Terry Fitzpatick Homilist July 23-4 Sussex St Uniting Church
We have heard 2 parables which speak of finding in order to discover this Kingdom of God. I want to share a parable about losing to find the Kingdom of God.
There was once a rich and powerful emperor who was looking out from his balcony and spied a poor beggar at the palace gates who was attracting a crowd every day- the crowd got larger with each passing day. This fascinated the emperor, so one day he left his balcony and took a vantage place closer to the beggar to get a better look at why people gathered around him. Still unsure at what the crowd was fascinated by, he approached the beggar and asked him. The beggar told him about his magic bowl which could never be filled. “That’s ridiculous”, replied the emperor, “of course it can be filled.”
With that he removed his bracelet which disappeared into the bowl. Amazed, he then placed into the bowl his gold chain, it disappeared, his beautiful robes and shoes, which also disappeared into the bowl. “This cannot be” said the emperor. “I can fill this bowl. I am the richest emperor in all this part of the world. I will fill it”. He ordered his guards to bring item after item from the palace, but he could not fill it. When finally all he owned had disappeared into the bowl, the emperor in exasperation asked “What’s with this bowl? How does this happen?”
“This bowl” said the beggar “is the Bowl of Separation”.
Like this bowl, when we live our lives in Separation from the ground of our being, from Beingness, wholeness, God, we can never be satisfied, we will always be searching, desiring to be filled, fulfilled.
The people in tonight’s Gospel parables find this treasure, as Jesus described it, this pearl of great price, this Kingdom of God, this consciousness, this state of being, where there is no separation, where what they were really looking for is found.
And once found, it is worth giving everything for it; for this is what we truly seek. It is beyond separation. Here we are whole with our essence, one with Being itself. The self drops away, that’s the getting everything we own, everything we are; that’s the dying to self which the gospels speak of.
The chief symbol of Christianity, the cross is the symbol of death – death to the self, the selling of all for the pearl of great price.
St Augustine writes beautifully about this finding.
“Late have I loved you, O Beauty, so ancient and so new, late have I loved you”…” You called and cried out to me and broke my deafness; you shone forth upon me and you scattered my blindness; you breathed fragrance, and I draw in my breath and I now pant for you; I tasted and I hunger and thirst; you touched me and I burned for your peace.” (St Augustine “The Confessions”#27)
The selling all for St Augustine came late, a sense that all had gone before was wasted time and energy – all the seeking in the wrong places.
He speaks of a new seeing “you scattered my blindness”.

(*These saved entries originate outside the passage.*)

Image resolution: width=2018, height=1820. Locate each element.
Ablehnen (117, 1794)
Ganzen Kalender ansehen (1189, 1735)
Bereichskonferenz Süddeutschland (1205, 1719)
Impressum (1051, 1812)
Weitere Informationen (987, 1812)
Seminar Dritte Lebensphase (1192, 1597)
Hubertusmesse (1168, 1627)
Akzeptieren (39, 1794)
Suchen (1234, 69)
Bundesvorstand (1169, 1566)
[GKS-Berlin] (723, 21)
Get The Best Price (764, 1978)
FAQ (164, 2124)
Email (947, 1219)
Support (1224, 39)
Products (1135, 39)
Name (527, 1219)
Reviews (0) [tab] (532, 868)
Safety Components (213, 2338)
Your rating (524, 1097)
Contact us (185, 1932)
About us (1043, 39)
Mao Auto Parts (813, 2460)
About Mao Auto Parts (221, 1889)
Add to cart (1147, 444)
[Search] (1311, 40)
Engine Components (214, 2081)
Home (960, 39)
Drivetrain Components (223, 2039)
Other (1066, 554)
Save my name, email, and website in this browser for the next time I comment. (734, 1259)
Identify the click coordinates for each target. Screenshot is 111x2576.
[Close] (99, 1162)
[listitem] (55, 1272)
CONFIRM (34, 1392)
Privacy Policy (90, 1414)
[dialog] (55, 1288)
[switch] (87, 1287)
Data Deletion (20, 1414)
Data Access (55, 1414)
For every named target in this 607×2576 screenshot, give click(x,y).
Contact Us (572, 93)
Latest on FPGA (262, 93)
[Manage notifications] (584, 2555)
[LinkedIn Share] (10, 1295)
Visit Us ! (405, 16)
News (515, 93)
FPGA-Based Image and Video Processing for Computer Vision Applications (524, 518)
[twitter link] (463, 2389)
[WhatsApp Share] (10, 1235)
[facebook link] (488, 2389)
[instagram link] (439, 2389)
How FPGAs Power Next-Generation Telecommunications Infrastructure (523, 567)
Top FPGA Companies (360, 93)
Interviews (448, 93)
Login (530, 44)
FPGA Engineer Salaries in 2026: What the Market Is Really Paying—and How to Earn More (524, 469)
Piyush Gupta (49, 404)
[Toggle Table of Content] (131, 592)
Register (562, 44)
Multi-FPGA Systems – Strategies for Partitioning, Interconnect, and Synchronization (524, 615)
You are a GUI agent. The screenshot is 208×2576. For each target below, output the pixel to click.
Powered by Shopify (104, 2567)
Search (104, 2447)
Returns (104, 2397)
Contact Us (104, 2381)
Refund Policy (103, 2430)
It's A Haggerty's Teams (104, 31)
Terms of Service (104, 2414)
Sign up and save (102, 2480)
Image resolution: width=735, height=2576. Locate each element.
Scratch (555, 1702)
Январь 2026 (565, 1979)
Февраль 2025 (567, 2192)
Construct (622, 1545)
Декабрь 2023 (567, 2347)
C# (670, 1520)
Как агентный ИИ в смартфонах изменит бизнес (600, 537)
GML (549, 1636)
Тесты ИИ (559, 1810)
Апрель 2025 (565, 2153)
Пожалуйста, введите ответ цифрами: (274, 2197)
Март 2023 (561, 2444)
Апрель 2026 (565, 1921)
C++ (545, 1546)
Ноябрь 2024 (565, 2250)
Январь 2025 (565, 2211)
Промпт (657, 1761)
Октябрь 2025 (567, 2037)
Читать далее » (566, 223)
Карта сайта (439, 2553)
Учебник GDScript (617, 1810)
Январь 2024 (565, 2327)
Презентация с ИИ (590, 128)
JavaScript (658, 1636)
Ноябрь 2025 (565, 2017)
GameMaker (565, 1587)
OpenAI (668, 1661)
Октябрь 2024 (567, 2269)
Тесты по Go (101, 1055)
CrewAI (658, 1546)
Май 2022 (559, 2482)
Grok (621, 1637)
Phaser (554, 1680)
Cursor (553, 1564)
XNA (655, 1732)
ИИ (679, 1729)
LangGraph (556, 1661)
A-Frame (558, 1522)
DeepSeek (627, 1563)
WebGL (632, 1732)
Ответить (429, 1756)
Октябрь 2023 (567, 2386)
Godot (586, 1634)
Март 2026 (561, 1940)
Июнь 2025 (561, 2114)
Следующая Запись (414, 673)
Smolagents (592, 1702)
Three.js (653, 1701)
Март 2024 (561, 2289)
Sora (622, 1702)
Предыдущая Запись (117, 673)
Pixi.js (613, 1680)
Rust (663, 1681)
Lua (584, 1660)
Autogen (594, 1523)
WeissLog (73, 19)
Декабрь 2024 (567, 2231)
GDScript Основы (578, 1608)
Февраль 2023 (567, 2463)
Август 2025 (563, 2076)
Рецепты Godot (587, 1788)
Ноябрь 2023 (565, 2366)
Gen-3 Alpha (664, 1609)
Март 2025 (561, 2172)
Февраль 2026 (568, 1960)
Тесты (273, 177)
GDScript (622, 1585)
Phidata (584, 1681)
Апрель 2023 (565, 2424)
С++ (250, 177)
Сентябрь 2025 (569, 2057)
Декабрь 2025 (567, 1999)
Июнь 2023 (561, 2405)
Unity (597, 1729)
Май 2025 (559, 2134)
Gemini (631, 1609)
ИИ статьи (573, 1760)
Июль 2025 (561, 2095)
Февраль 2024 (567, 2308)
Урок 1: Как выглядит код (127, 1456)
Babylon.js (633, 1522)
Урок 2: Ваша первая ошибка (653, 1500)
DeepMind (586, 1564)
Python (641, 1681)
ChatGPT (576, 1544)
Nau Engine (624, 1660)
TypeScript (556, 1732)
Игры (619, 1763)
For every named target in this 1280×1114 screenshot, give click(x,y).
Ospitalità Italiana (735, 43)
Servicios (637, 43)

A clearer understanding of life that makes sense of everything. He discovered the true meaning of the word “Religion” from the Anglo-Norman word “religion” to “bind back” – it happens whenever you connect the parts with the whole, whenever you find the centre point that holds together everything else.
The finding has nothing to do with the world of form, the material, external world; it has nothing to do with pearls, or treasure, but the antithesis of this world. This world, the world of form, can cloud the finding, a bit like having our hands over our face.
The more we are immersed in and attached to this world, the more clouded our vision, our seeing. The world of our points of view, our thoughts, our belief structures, our job, career, my house, my family – ego stuff.
The invitation is to keep dropping the hands, to move into being one with; into wholeness, to wake up from the dream world of separateness, to put on, as St Paul invites, the mind of Christ – to move out of our small worlds and clouded seeing and hearings.
Yesterday, myself and Peter had the good fortune of meeting Philip Pinto, the congregational head of the Christian Brothers internationally, a wonderful man – a prophet. He shared with us personally about his life and the influence of his Persian mother who instilled a love for oneness of life, and for the mystical traditions of the Persians; the enlightened poets Hafiz and Rumi. Here is a quote from Rumi: The Persian Mystic Rumi asked, “You were born with wings. Why prefer to crawl through life?”
And again “Why, when God has given you this wide and wonderful world, do you choose to live in a prison of all places?” – The prison of a separated and separate self.